Почему Баурджин решил поступить так? Казалось бы, бросить тут проклятого лазутчика или, еще лучше – пристрелить, а вот поди ж… Может, чувствовал в нем Баурджин-Дубов родственную душу? Или скорее просто решил прибрать к рукам хорошего профессионала? Наверное – и то и другое.
Ухмыльнувшись, князь распахнул дверцу:
– Садись, Игдорж-гуай, такси подано!
Соглядатай испуганно попятился. Немудрено, не приходилось еще на самобеглых повозках ездить.
– Садись, говорю, иначе тут останешься!
Вот тут Игдорж понял, метнулся молнией на сиденье, да так хлопанул дверью – чуть стекла не вылетели.
– В грузовиках так дверьми хлопай, чучело! – выругавшись, князь врубил передачу, и машина, набирая скорость, помчалась по пыльной дороге в направлении тополиной рощи. В зеркальце было видно, как неуверенно заметался на крыльце часовой.

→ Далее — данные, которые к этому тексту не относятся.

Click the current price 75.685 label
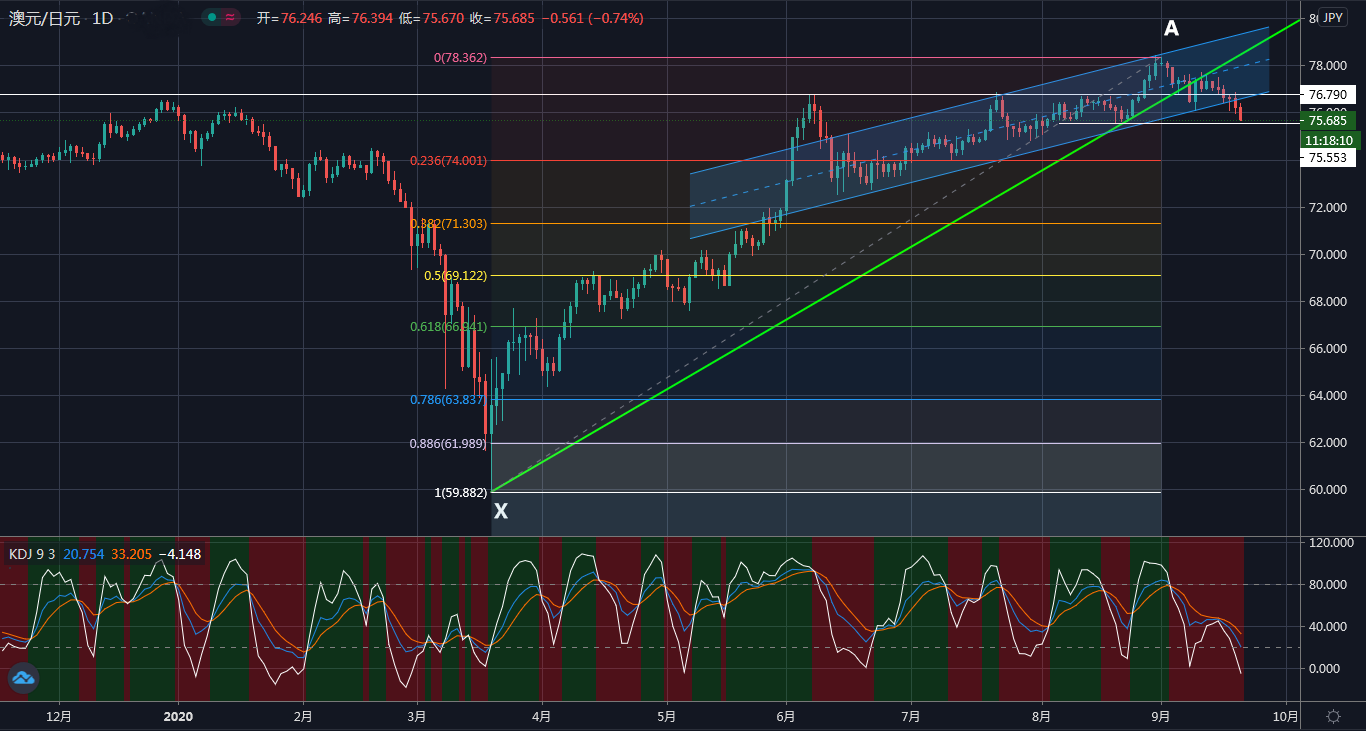This screenshot has height=731, width=1366. tap(1327, 121)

Наверное, все же заподозрил что-то неладное. А может, кто-то из связанных вытолкнул изо рта кляп, да заорал что есть мочи.
Ехали молча, до самой лужи, а уже потом Баурджин свернул в поле. Жалобно заскрипев рессорами, автомобиль покатился по кочкам. Так и ехали, пока не наткнулись на камень. Ухх!!!
Радиатор закипел, исходя белым паром!
Баурджин обернулся к пассажирам и усмехнулся:
– Все, господа мои, – дальше пешком.
И пошли, даже побежали – князь предупредил всех, что времени у них мало.
– И все вопросы потом! Понял, Игдорж-гуай?
Лазутчик согласно буркнул.
– Впрочем, если ты с нами не хочешь, можешь не бежать. Пожалуйста, иди на все четыре стороны.
– Нет, уж лучше с вами! Кто эти демоны ночи?
– Потом, все потом!
Уже светился мягким оранжевым светом вечер, и синяя ночная тьма медленно наползала на землю, когда беглецы достигли спасительного тумана урочища.
– В дацан! – махнул рукой Баурджин. – Там спрячемся.
В дацан… А дацана-то не было!
Что такое? Сбились с пути? Да не должны бы…
– Вперед! Только вперед! И – как можно быстрее.
Черные тучи застили небо, и вдруг, как совсем недавно, громыхнул гром.
И откуда-то резко повеяло холодом. Осенним холодом сопок…
А освободившийся от пут незадачливый капитан Коробкин как раз в этот момент читал странную записку, оставленную беглецом:
«Коробкин, мы не шпионы! Тебя связал – извини, так было надо. Надеюсь не причинить зла твоим людям. Знай, мы выиграем войну – и эту, и с немцами. Да здравствует великое дело Ленина – Сталина. Прощай и не поминай лихом. Твой „господин из Харбина“».